Consigne – Dans l'entretien ci-dessous, réécrivez sous forme de liste courte le paragraphe qui commence par « Soyons honnêtes », en gardant ses idées principales.

Extrait à lire –
Asle Toje est professeur de géopolitique à l’Université de Cambridge et membre du comité norvégien du prix Nobel de paix.
Propos recueillis par Henrik Werenskiold
Comment voyez-vous le rôle de l’Europe dans le nouvel ordre mondial ? Certains, notamment les transatlantiques, affirment que l’Europe doit quoi qu’il arrive suivre la ligne américaine. D’autres pensent qu’elle doit gagner en autonomie et agir plus librement, par exemple en dialoguant davantage avec les BRICS et la Chine. On parle souvent d’« autonomie stratégique européenne ». Que pensez-vous de cette évolution ? Est-ce une voie réaliste pour l’avenir ou bien est-ce hors de portée ?
Lorsque Jacques Chirac et Tony Blair se sont rencontrés en 1998 à Saint-Malo pour signer l’accord de défense franco-britannique, l’expression « capacity for autonomous action » est apparue. C’était une tentative, très française d’ailleurs, de créer une telle autonomie, mais cela n’a pas été très loin à l’époque.
Je crois que si ce que vous décrivez doit se réaliser, un État doit prendre les devants. Depuis le départ des Britanniques de l’UE, seule la France peut prétendre à ce rôle. Le problème est que la France est mal placée pour l’assumer. Comme on dit au Royaume-Uni, où j’enseigne à Cambridge : « La France ne copie personne, et personne ne copie la France. » La France est formidable à bien des égards, mais elle est trop différente des pays germaniques, qui sont pourtant essentiels en Europe.
Soyons honnêtes : l’Europe du Nord-Ouest – le Royaume-Uni, l’Allemagne, les Pays-Bas et les pays nordiques – est indispensable. On ne peut pas bâtir une Europe autonome sur la base de la Yougoslavie et de la Grèce. Il faut les Néerlandais, les Allemands, les Norvégiens, les Suédois, les Danois et, bien sûr, les Britanniques.
Même avec un dirigeant par ailleurs remarquable comme Emmanuel Macron, il est difficile d’y parvenir. J’ai beaucoup de respect pour lui, que je considère comme le chef d’État le plus talentueux d’un grand pays occidental actuellement. Le problème, c’est que Macron n’a jamais vraiment compris à quel point la France peut sembler déstabilisante pour les autres.

Support –
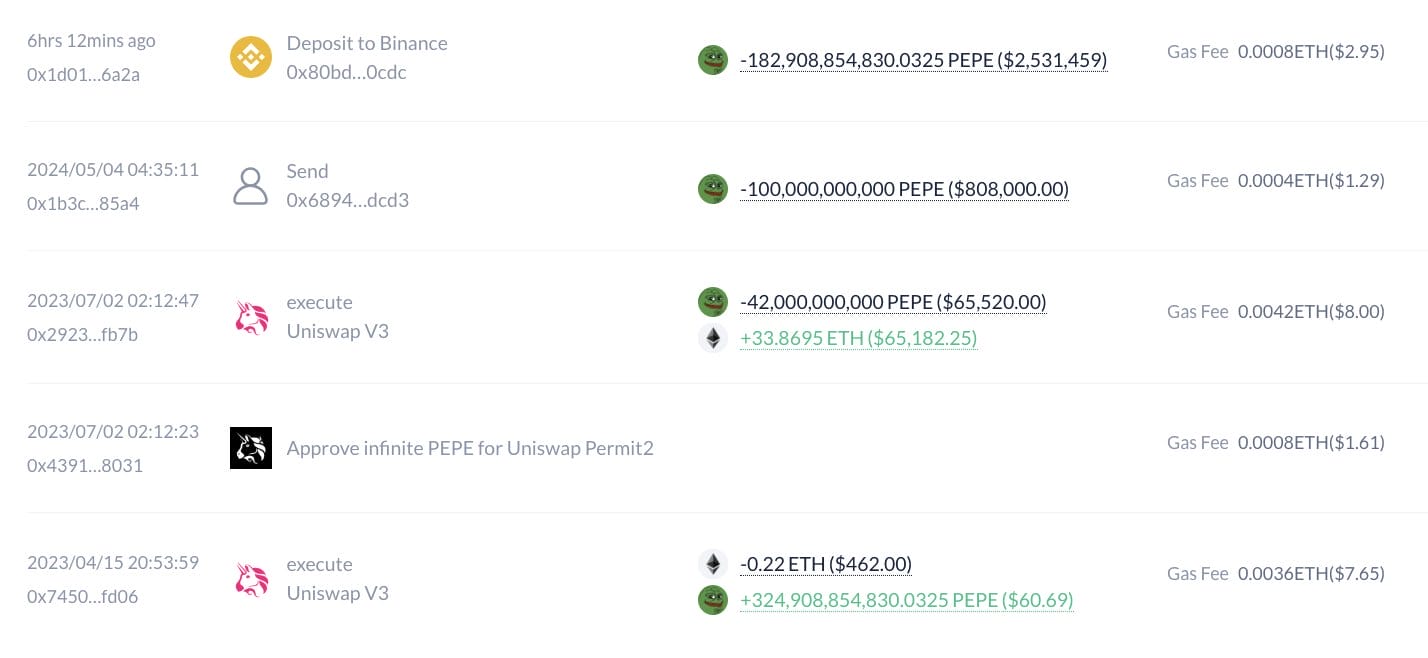Click the ETH icon beside the +33.8695 ETH amount
Image resolution: width=1428 pixels, height=658 pixels.
712,339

Corrigé –
- L'Europe du Nord-Ouest (Royaume-Uni, Allemagne, Pays-Bas, pays nordiques) est indispensable.
- On ne peut pas bâtir une Europe autonome sur la base de la Yougoslavie et de la Grèce.
- Il faut les Néerlandais, les Allemands, les Norvégiens, les Suédois, les Danois et les Britanniques.